**TAREFAS ESCRITAS:**
**1.** Reescreva em forma de lista o parágrafo do trecho sobre mercados ilegais que começa com "Neste artigo, propomos uma ruptura", mantendo seus fatos principais.
**2.** De acordo com o trecho sobre mercados ilegais, em quem se concentra o risco de incriminação dentro dessas cadeias?

───── TRECHO DO TEXTO ─────

Quando pensamos os mercados ilegais como cadeias extensas e complexas, que articulam de forma desigual uma multiplicidade de agentes, é notável que o risco de incriminação se concentra nos mais baixos operadores desses mercados. Esses, em geral jovens em situação de vulnerabilidade social, figuram como as franjas de tais cadeias, estando muito mais expostos ao risco e à violência - além de extraírem os menores ganhos pelo engajamento nelas. Porém, para a economia formal, o envolvimento desses jovens no “mundo do crime” representa mais dinheiro circulando (Feltran, 2019). Os mercados ilegais representam não um contraponto à “economia”, mas sim uma parte cada vez mais expressiva desta (Beckert e Dewey, 2017). Para muitos jovens pobres, se engajar nesses mercados é uma possibilidade para sobreviver na adversidade (Hirata, 2018). Para agentes estatais, sobretudo policiais, a gestão desses mercados possibilita que eles atuem como “mercado de proteção” (Misse, 2007). Do ponto de vista da economia, esses mercados podem ser vistos como mecanismos de produção de uma “globalização vista por baixo” (Portes, 1997; Tarrius, 2002; Knowles, 2017).
Nas periferias do chamado “Sul Global”, e especialmente em cidades latino-americanas, os mercados ilegais e a atuação de grupos criminais são um tema muito discutido, seja no debate acadêmico, seja no debate público. É comum que a presença de tais mercados seja vista como um “problema”, que coloca em xeque o exercício de uma dominação estatal e que desafia a própria ideia de desenvolvimento econômico. Um problema associado à violência, à desigualdade, ao subdesenvolvimento econômico e à ausência do estado6. Difunde-se, dessa forma, um sentimento de insegurança (Kessler, 2010), que demanda intervenção de agentes estatais e também do setor privado. Facções, gangues, pandillas, cartéis, são alçados ao status de “inimigos públicos”, independentemente das diferentes configurações que o crime e os mercados ilegais operados por atores e grupos criminais assumem em cada contexto.
Neste artigo, propomos uma ruptura com relação a essa narrativa. Em primeiro lugar, porque ela parte de uma ideia reducionista e normativa de estado, que não considera que, em um plano empírico, a produção de “governanças criminais” (Lessing, 2021) frequentemente está associada não a uma ausência do estado, mas sim a formas específicas de exercício da governança estatal. Nessa perspectiva, estado e crime são intimamente conectados, e não opostos inconciliáveis. Em segundo lugar, essa narrativa parte de uma oposição rígida entre os “mercados ilegais” e “o mercado formal”, o que também representa uma forma reducionista e normativa de se entender a economia. Por fim, mas não menos importante, essa narrativa desconsidera o fato de que a gestão é uma categoria que se situa em uma intersecção entre a política e a economia. Aquilo que entendemos como gestão não parte exclusivamente do poder público, há uma pluralidade de agentes privados que co-participam da produção e da operação de mecanismos gestionários. Inclusive atores criminais. A regulação de mercados ilegais, entendida como forma de “gestão do crime”, não é um privilégio do estado. Pelo contrário, ela é, também, um mercado, intensamente disputado. Por grupos criminais, mas também por elites econômicas e grandes empresas, atuantes na dita economia formal - e também por agentes estatais situados “nas margens do estado” (Das e Poole, 2008).

───── DADOS FORNECIDOS ─────

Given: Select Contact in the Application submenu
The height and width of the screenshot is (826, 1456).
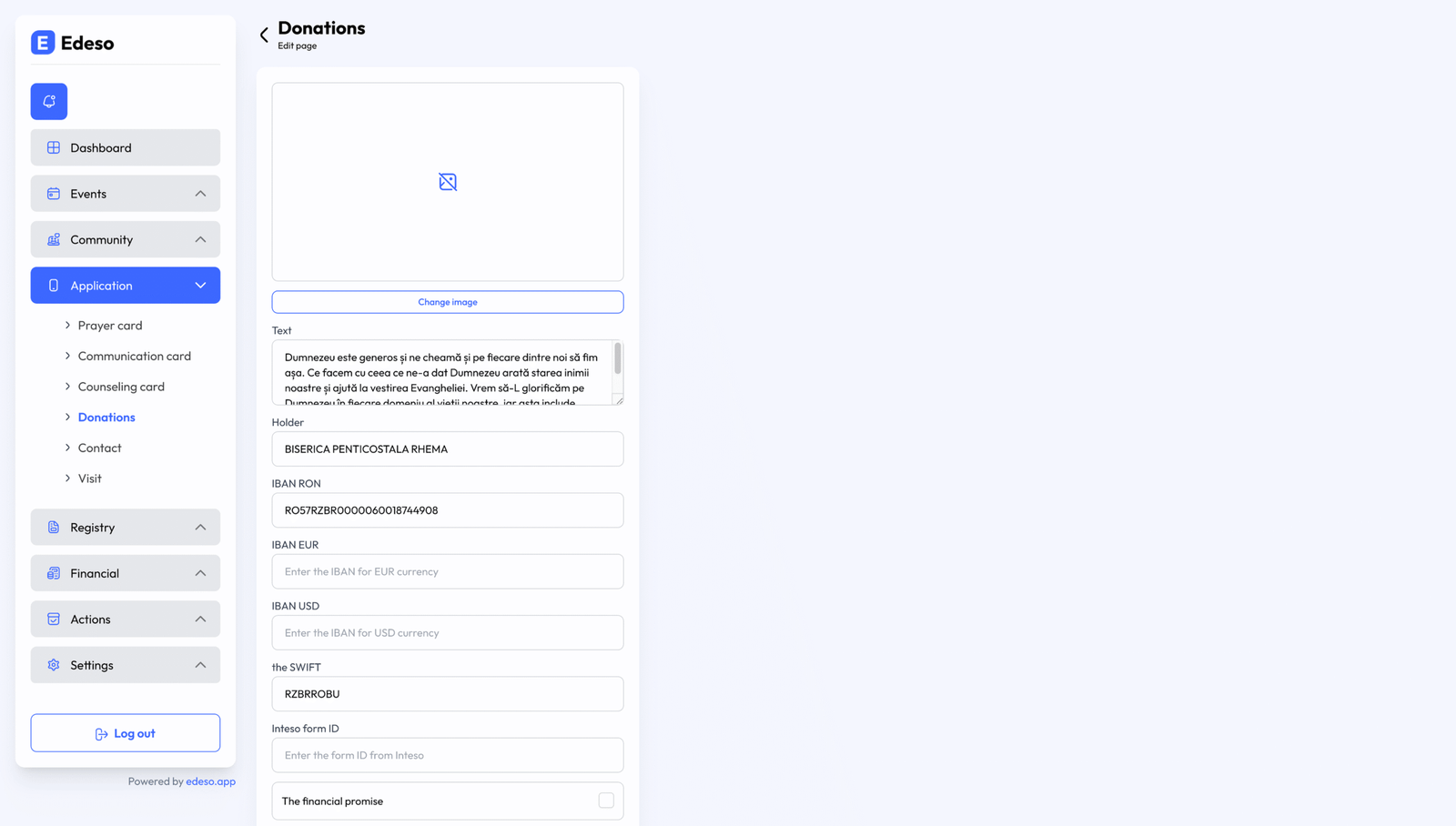Looking at the screenshot, I should (x=99, y=448).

─────

**RESULTADOS:**
**1.**
- O artigo propõe uma ruptura com a narrativa que trata os mercados ilegais como um "problema".
- Primeiro motivo: essa narrativa parte de uma ideia reducionista e normativa de estado. Empiricamente, as "governanças criminais" (Lessing, 2021) costumam estar associadas a formas específicas de governança estatal, e não à ausência do estado. Estado e crime são, portanto, intimamente conectados.
- Segundo motivo: a narrativa opõe de forma rígida "mercados ilegais" e "mercado formal", o que também é uma visão reducionista e normativa da economia.
- Terceiro motivo: ela ignora que a gestão se situa na intersecção entre política e economia e não parte só do poder público, mas também de diversos agentes privados, inclusive atores criminais.
- A regulação dos mercados ilegais ("gestão do crime") não é privilégio do estado. É ela própria um mercado intensamente disputado por grupos criminais, elites econômicas, grandes empresas da economia formal e agentes estatais situados "nas margens do estado" (Das e Poole, 2008).

**2.** Nos mais baixos operadores desses mercados, em geral jovens em situação de vulnerabilidade social.